C’est d’ailleurs à cause de cette façon de faire « fidéliser par la contrainte» que BDQ a ouvert ses propres boutiques, afin d’avoir un volume qui nous permette de vivre et de propulser BDQ.  Nous ne sommes d’ailleurs pas les seuls, La Brûlerie St-Roch a aussi ouvert d’autres cafés, la Brûlerie de Québec a ouvert aussi d’autres succursales sous la même formule.  Selon moi, c’est une réponse directe à notre marché.  Au lieu de nous concentrer sur notre rôle d’importateur, de torréfacteur et de pousser dans cette voie, la nécessité nous pousse à diffuser nos forces entre deux formes d’entreprises.

Et si je peux me permettre une analogie, qui je l’espère ne sera pas trop boiteuse, la relation client/ fournisseur de café ou autre est comme une relation de couple. À une certaine époque, pas si lointaine, l’homme amenait le pain et le beurre à la maison, créant dans le foyer une relation de dépendance.  Le modèle de la femme au foyer était le modèle dominant.  La femme reléguée au rôle de nourrice et de ménagère.  Vous connaissez tous les bases du féminisme.  À mon avis, nous sommes, au Québec, dans la relation client/fournisseur de café, à l’ère du patriarcat.  Le client ne contrôle pas son approvisionnement de café.  Certains ne le savent pas, d’autres commencent à se questionner et d’autres ont carrément brûlé leur soutien-gorge (Pas au sens propre là là là !!  Ils se sont acheté des cafetières !)  Ils copient alors leurs consœurs américaines, indépendantes depuis plusieurs années, en achetant des mêmes fournisseurs qu’eux.  Mais viendra un jour où ce modèle deviendra la norme.  Où le restaurateur utilisera le café comme on utilise une carte de vin car ce breuvage est aussi riche que le sang de la terre.  En faisant de la sorte, les entreprises de torréfaction pourront alors prendre un rôle beaucoup plus proche de leur nature.  Et peut-être qu’alors, au Québec, on pourra nous aussi avoir un regroupement comme Coffeecommon.

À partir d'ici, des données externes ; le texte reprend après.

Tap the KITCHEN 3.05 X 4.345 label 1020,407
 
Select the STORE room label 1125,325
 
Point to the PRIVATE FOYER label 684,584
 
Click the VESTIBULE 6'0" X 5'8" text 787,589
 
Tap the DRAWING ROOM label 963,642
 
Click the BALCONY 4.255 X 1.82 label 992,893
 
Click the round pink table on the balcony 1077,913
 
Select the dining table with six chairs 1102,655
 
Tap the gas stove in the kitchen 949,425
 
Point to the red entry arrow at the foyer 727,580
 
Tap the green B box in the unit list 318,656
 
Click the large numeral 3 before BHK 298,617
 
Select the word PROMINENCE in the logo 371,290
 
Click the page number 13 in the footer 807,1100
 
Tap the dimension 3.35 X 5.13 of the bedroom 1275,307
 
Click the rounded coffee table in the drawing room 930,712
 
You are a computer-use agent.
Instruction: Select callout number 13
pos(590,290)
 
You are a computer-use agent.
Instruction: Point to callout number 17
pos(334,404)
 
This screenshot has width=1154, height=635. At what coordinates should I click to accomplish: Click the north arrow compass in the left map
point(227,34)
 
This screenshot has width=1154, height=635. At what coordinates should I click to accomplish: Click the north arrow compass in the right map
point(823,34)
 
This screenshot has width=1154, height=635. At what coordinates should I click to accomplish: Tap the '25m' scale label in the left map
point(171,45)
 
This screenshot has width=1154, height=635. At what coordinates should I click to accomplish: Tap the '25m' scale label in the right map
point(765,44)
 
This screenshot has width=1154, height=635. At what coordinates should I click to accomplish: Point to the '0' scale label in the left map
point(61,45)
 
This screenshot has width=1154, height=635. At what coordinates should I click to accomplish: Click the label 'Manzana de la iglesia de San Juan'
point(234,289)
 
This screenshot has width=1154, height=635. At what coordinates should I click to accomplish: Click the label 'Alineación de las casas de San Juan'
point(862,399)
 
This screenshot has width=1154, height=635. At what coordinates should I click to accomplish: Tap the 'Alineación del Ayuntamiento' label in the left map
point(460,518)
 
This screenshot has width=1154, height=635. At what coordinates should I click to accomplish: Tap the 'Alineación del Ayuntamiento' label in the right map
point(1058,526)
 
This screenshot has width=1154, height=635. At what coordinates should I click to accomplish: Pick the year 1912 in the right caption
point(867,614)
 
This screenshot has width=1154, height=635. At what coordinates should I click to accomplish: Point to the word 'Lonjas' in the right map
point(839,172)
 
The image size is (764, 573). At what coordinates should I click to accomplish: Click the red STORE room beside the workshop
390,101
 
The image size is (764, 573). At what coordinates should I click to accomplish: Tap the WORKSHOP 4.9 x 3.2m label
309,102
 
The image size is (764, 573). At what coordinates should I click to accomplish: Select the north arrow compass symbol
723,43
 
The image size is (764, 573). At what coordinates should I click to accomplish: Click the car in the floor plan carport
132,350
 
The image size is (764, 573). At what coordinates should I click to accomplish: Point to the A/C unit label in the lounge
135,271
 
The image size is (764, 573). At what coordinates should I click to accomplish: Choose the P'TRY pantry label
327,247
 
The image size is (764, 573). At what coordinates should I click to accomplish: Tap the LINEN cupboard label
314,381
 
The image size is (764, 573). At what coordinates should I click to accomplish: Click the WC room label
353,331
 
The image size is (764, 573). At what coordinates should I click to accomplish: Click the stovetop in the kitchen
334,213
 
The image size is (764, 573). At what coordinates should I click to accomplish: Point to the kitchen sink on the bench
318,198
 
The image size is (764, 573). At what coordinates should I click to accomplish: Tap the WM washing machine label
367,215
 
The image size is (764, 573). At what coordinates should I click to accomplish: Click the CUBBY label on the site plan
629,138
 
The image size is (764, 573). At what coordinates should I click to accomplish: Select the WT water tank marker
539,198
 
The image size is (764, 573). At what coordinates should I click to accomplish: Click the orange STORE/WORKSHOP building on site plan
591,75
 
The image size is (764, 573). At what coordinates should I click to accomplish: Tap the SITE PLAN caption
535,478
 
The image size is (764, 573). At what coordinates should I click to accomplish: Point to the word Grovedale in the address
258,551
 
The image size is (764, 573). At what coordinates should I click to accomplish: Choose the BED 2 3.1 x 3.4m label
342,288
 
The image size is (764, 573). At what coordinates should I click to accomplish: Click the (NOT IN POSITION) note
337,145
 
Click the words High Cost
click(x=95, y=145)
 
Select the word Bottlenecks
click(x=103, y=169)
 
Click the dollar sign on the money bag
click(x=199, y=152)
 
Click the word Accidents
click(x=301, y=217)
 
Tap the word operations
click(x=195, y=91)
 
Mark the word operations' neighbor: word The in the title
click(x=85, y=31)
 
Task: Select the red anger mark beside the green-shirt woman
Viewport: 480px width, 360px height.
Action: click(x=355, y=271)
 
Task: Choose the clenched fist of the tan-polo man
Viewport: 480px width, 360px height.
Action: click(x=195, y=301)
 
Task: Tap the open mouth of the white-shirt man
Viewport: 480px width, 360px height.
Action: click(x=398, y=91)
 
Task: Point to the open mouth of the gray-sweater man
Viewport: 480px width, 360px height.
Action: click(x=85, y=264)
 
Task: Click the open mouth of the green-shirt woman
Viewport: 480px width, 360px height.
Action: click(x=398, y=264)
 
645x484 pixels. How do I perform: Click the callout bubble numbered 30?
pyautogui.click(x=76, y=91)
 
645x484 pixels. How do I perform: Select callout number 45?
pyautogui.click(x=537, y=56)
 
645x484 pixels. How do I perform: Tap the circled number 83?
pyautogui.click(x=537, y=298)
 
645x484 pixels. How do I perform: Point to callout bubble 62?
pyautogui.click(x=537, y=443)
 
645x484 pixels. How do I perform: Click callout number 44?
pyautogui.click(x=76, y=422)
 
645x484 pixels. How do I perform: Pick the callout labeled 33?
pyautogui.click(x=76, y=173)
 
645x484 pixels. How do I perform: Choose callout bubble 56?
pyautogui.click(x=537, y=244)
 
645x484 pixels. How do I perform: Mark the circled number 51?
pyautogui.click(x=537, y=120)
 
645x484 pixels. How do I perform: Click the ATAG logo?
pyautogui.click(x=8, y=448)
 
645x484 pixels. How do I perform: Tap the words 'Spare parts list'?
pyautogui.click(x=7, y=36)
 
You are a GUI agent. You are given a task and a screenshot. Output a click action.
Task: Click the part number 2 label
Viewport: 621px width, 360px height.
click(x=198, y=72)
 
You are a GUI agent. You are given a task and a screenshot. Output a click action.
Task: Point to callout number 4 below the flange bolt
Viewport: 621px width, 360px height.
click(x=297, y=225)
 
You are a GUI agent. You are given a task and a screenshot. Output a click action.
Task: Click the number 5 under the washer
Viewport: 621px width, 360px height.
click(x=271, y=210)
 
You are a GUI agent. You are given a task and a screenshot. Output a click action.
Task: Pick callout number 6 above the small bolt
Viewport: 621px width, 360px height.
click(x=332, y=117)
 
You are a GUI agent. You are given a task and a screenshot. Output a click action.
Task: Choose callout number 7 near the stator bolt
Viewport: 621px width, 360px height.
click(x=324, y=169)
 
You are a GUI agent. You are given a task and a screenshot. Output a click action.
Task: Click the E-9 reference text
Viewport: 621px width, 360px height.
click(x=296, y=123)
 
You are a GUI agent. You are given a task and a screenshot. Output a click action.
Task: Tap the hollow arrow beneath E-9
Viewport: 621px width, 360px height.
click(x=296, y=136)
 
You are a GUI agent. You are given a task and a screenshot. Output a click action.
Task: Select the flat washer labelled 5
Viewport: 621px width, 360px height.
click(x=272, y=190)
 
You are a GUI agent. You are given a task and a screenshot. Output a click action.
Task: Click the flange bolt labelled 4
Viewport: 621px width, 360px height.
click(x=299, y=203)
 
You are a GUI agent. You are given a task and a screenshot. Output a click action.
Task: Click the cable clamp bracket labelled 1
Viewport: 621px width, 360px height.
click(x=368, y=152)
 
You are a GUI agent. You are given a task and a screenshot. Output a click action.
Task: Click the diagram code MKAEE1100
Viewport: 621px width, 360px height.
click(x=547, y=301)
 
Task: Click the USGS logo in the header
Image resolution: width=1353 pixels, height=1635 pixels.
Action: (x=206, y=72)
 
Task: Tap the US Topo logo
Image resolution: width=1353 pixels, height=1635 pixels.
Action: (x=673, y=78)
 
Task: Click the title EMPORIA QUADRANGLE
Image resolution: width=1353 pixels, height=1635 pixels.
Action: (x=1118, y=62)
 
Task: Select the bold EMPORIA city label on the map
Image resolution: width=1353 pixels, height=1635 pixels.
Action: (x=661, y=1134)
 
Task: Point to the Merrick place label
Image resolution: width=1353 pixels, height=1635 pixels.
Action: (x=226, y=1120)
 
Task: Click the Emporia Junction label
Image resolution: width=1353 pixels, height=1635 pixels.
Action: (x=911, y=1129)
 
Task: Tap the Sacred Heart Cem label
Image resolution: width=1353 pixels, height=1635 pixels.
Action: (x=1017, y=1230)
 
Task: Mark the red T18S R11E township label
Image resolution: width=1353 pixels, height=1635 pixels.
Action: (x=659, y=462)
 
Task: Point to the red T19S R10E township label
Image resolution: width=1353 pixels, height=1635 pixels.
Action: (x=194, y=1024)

Alors, si vous connaissez un restaurateur, invitez-le à brûler son soutien-gorge pour l’émancipation des torréfacteurs du Québec !


3 commentaires


  • Dany Marquis

    Bonjour Marc,

    Merci d’avoir pris le temps de répondre. L’analogie avec la bière et les micro-brasseries est intéressante. Pour ce qui est de contacter les restaurateurs pour le café, je ne peux parler pour les autres mais dans le cas de BDQ, c’est moi le responsable des ventes. Et je peux te dire que nous gagnons notre place un client à la fois. On a déjà plusieurs clients restaurateurs.
    En ce qui a trait à l’importation directe, l’idée d’un groupe est intéressante et a mainte fois été discuté avec d’autres entreprises de torréfaction. C’est un concept difficile à mettre en place. J’en ai d’ailleurs discuté avec certains d’entre aux coffee and tea show l’année passée. Comme dans tout projet, ça prend un leader, peut-être que BDQ jouera un rôle dans cette voie dans l’avenir. D’ici là, on tient notre rôle d’éducateur à cœur. Dégustation et stage en atelier de torréfaction font partie du quotidien, surtout l’été où nos clients des grands centres viennent en vacances chez-nous.
    Et lorsque vous parler des café trop torréfié, je suis à 100% d’accord avec vous. La majorité de nos profiles de torréfaction ne dépassent pas le 2e crack. On se fait souvent comparer à d’autres brûlerie qui ont des profiles très foncés et noirs. C’est souvent dû à un manque de connaissance et à des limitations de leur équipement. Je vois souvent des torréfactyeurs sans aucun indicateur électronique de température, sans ajustement de la convection ou des gas. J’expliquais justement à une cliente cette semaine, qui me parlait d’un café acheter à Montréal, noir noir noir, pourquoi nous préférions les cafés moins torréfiés. C’est pas évident car tu ne veux pas dire à la cliente que ce qu’elle aime n’est pas bon mais tout simplement que le caramel formé durant la torréfaction contient toutes les arômes du terroir du café et qu’en carbonisant complètement les sucres, on perd la subtilité du café. Bref, un mélange d’éducation et de diplomatie, déjà qu’on me trouve souvent snob lorsque je parle du café, je dois faire attention pour ne pas vexer des clients. J’ai déjà dit l’expression « jus de chaussette » à la télé et on m’en parle encore…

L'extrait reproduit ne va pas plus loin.